> What the task asks: Decide whether each statement below agrees with the excerpt on cognitive computing, answering yes or no and quoting the deciding words from the excerpt. (a) Cognitive machines can draw insights from more data because they understand natural language. (b) Reasoning includes evaluating how well hypotheses fit the situation at hand. (c) The ability to learn makes cognitive computers less valuable over time.

Over time, our ability to interact with and enhance our environment through the use of technology has changed.

 

In the tabulating era, when for example Joseph-Marie Jaquard developed a machine that could control the patters of textiles being weaved, we fundamentally changed many people’s day-to-day life and the way they worked. Now we are moving on to a new technological era that will enable us to manipulate and optimise the places where we live, the era of cognitive computing.

 

Oxforddictionaries.com defines the word cognitive as ‘the mental action or process of acquiring knowledge and understanding through thought, experience, and the senses’. This definition very adequately describes the first step of Cognitive Computing – to understand. These machine are able to understand natural language, therefore vastly increasing the amount of data they can derive insights from. Furthermore, they are able to reason and learn.

 

Reasoning entails looking at situations, developing hypotheses, and evaluating how appropriate these hypotheses are for the situation at hand. Finally, the ability to learn allows cognitive computers to continuously improve and become more valuable over time. At IBM, this technology takes the form of Watson, a cognitive system enabling a new partnership between people and computers.

> Dataset content:

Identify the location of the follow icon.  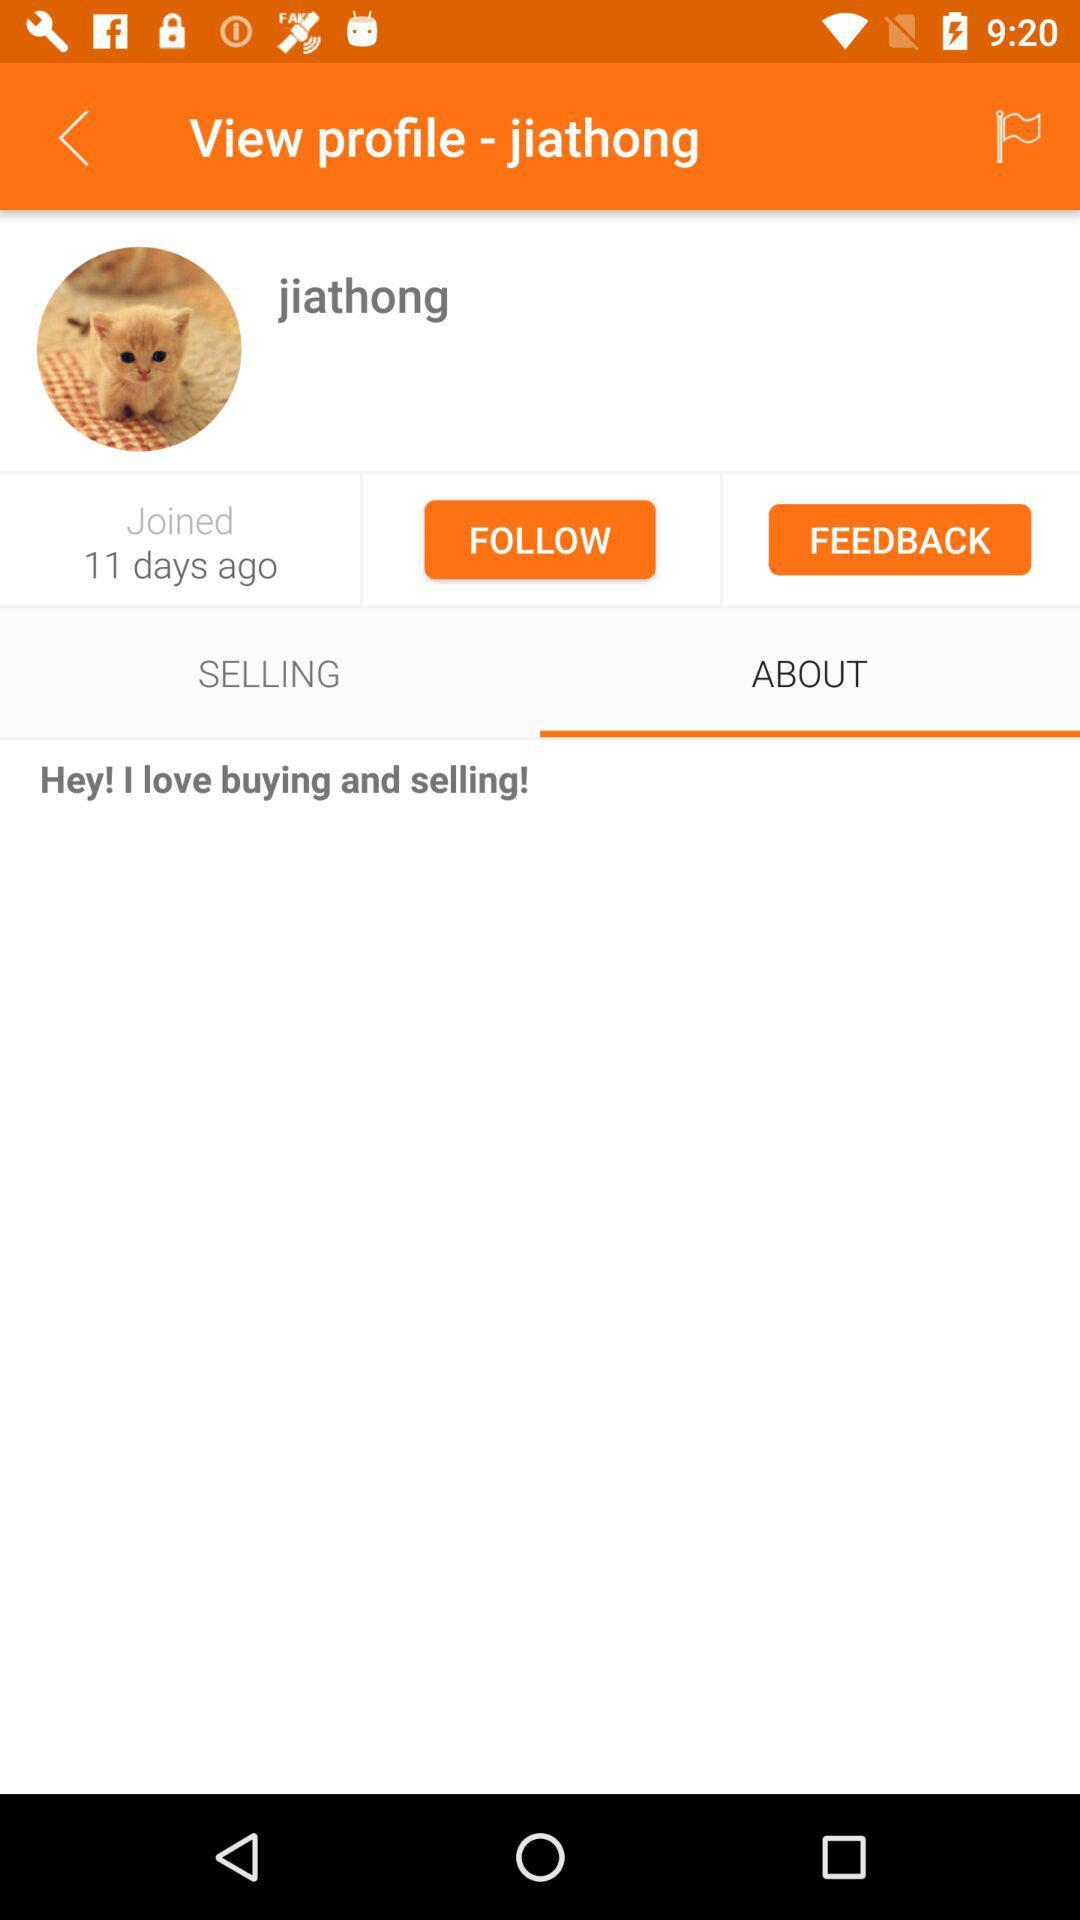
(540, 539).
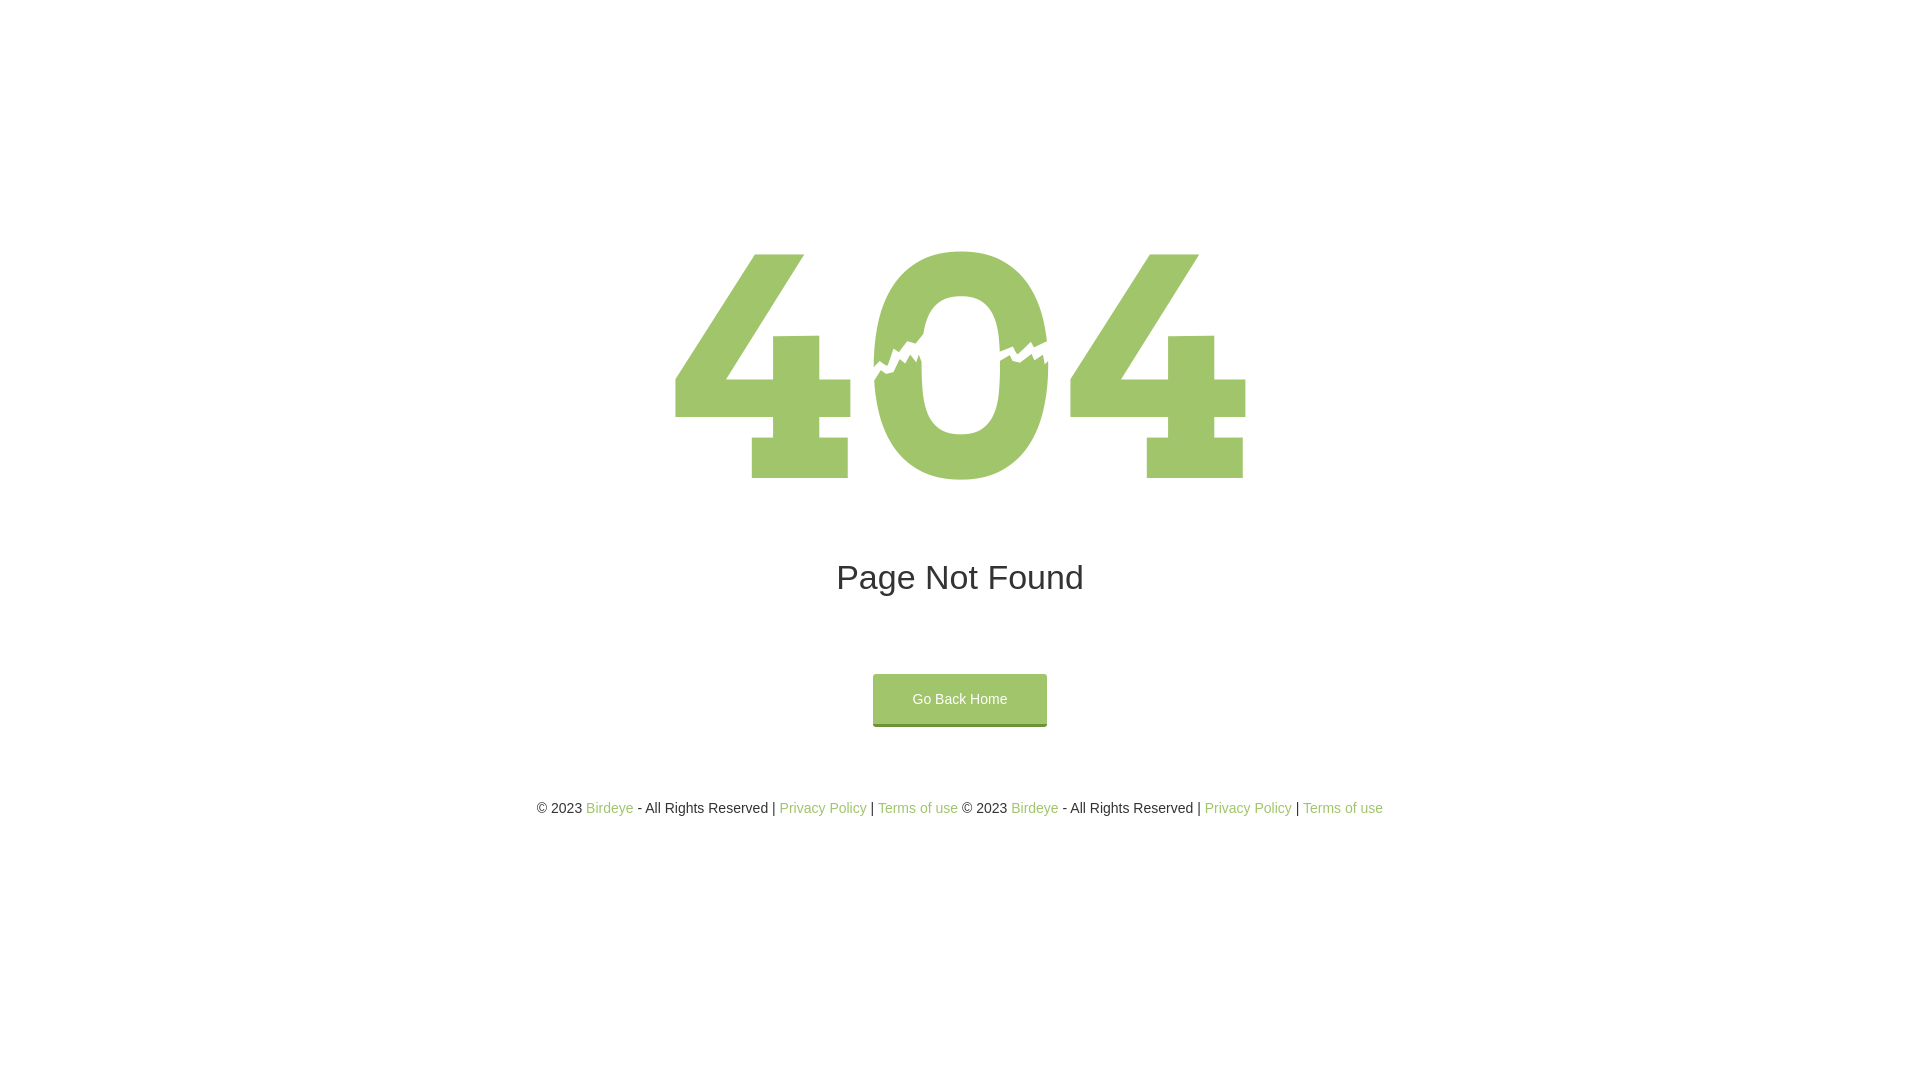 This screenshot has width=1920, height=1080. I want to click on 'Terms of use', so click(1343, 806).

> Complete response:
(a) Yes: "understand natural language, therefore vastly increasing the amount of data they can derive insights from"
(b) Yes: "evaluating how appropriate these hypotheses are for the situation at hand"
(c) No: "continuously improve and become more valuable over time"